Once considered a measure to accelerate the return to sport, partial meniscectomy at the time of anterior cruciate ligament (ACL) reconstruction may not empirically improve short-term outcomes after surgery for athletes. In a 2018 retrospective study of 426 primary double bundle ACL reconstruction cases, meniscectomy was found to reduce the rehabilitation protocol’s prescribed rate of return to running from 91% to 76%. It was also found to increase the mean time of return to running from approximately 6 to 11 months. Even in athletes who do functionally return to sport after meniscectomy, there can be radiographic evidence of degenerative changes to the knee ( Fig. 15.1 ). Brophy et al. demonstrated in 2009 that meniscectomy is correlated with a shorter than expected career in the US National Football League (NFL), and a literature review by Chahla et al. reported significantly increased incidence of full-thickness chondral defects and poorer objective performance measures in players with history of meniscectomy at the NFL combine from 2009–15.




Fig. 15.1


Anteroposterior knee radiograph of a 23-year-old man 5 years after left lateral meniscectomy. Substantial lateral joint space narrowing of the left knee is noted.


It has been reported that in some patients nonoperative management of meniscal tears may be more effective in managing symptoms than a meniscectomy. , This puts into question the efficacy of the meniscectomy in some cases when no mechanical symptoms are present. A randomised, double-blind, sham-controlled trial with 146 patients between ages 35 to 65 demonstrated that clinical outcome measures of patients with partial meniscectomy were no better than patients who received a sham operation.


Despite some of the aforementioned consequences of the procedure, meniscectomy does play an important role as a reasonable operative management option for some meniscal tears.
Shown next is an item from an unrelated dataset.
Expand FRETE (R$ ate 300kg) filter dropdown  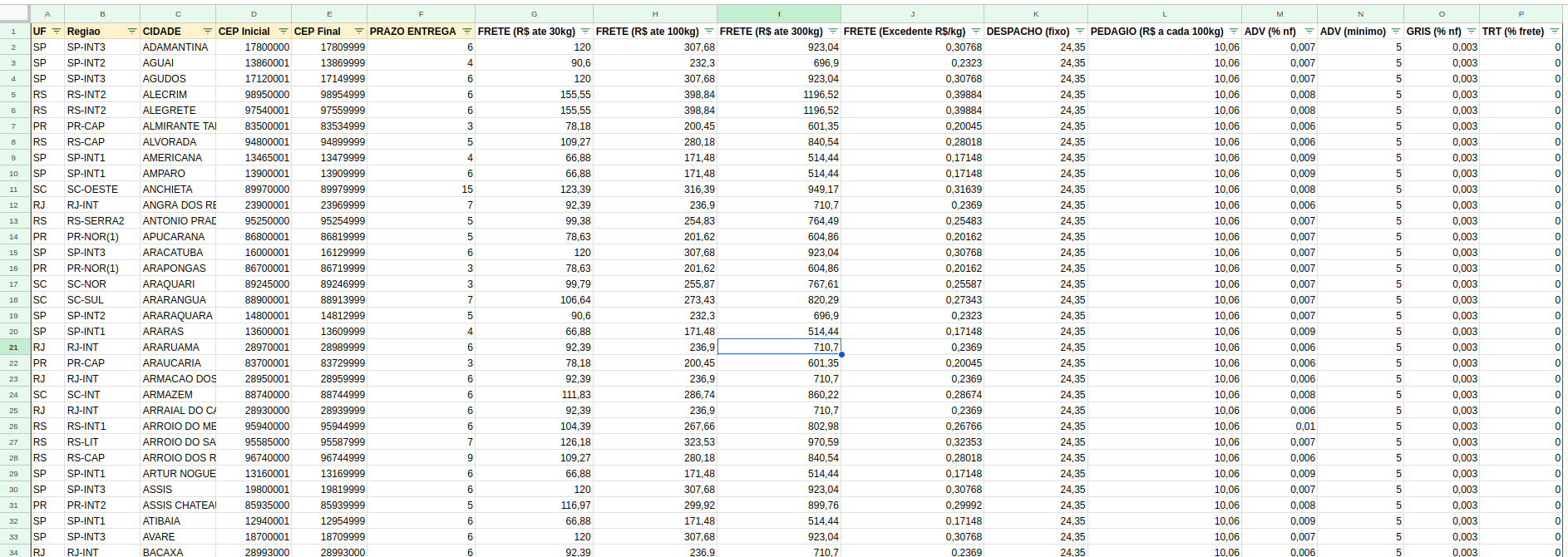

Specifically, in radial tears of the nonvascularised, most central zone of the meniscus, a meniscectomy may provide relief of symptoms when healing is less likely. Although studies may suggest revision meniscal repair or even re-revision repair as a viable option to save the meniscus, partial meniscectomy for macerated or degenerative tears that cannot be repaired can provide symptomatic relief to a patient with a failed meniscal repair.


The Delayed Trend Towards Repair


Beaufils and Pujol reviewed evidence since 2000 supporting meniscal repair over meniscectomy, while questioning the corresponding lag in rate of meniscal repairs reported by surgeons reflecting these persuasive findings. There are several explanations that may describe some of the potential motivations for resistance to embracing repair of the meniscus as the first-line consideration for symptomatic meniscus tears:




  • Surgeons may be most comfortable with their proficient technique of meniscectomy, which happens to yield positive short- and medium-term patient outcomes.



  • The learning curve to master meniscal repair techniques not only can be difficult but also has been changing and undergoing refinement, requiring regular adjustments to the literature-supported standards.



  • Patients may receive pressure from coaches or others who recommend the operative management option with a speedier recovery. ‘I heard meniscectomy can get you back on the field faster’.



  • Lastly, health economic factors related to patient insurance coverage can affect decision making. This may be interpreted as a motivation towards lower cost burden for the surgeon or fear of increased cost burden for postoperative therapies or work restrictions, which could impart additional cost to the patient.



The Decision for Athletes


Meniscectomy may be viewed as a simpler procedure that requires less time in the operating room, and some patients admittedly do report feeling their knee is normal or near normal at 10 years postoperative. However, they may still have underlying osteoarthritic changes to the knee that are not yet symptomatic. , In 2003 a multicentre French study followed 362 isolated medial and 109 isolated lateral arthroscopic meniscectomies at greater than 10 years postoperative. Even in the setting of overall knee stability, more than 22% of medial and 39% of lateral meniscectomies demonstrated joint space narrowing on x-ray examination at follow-up.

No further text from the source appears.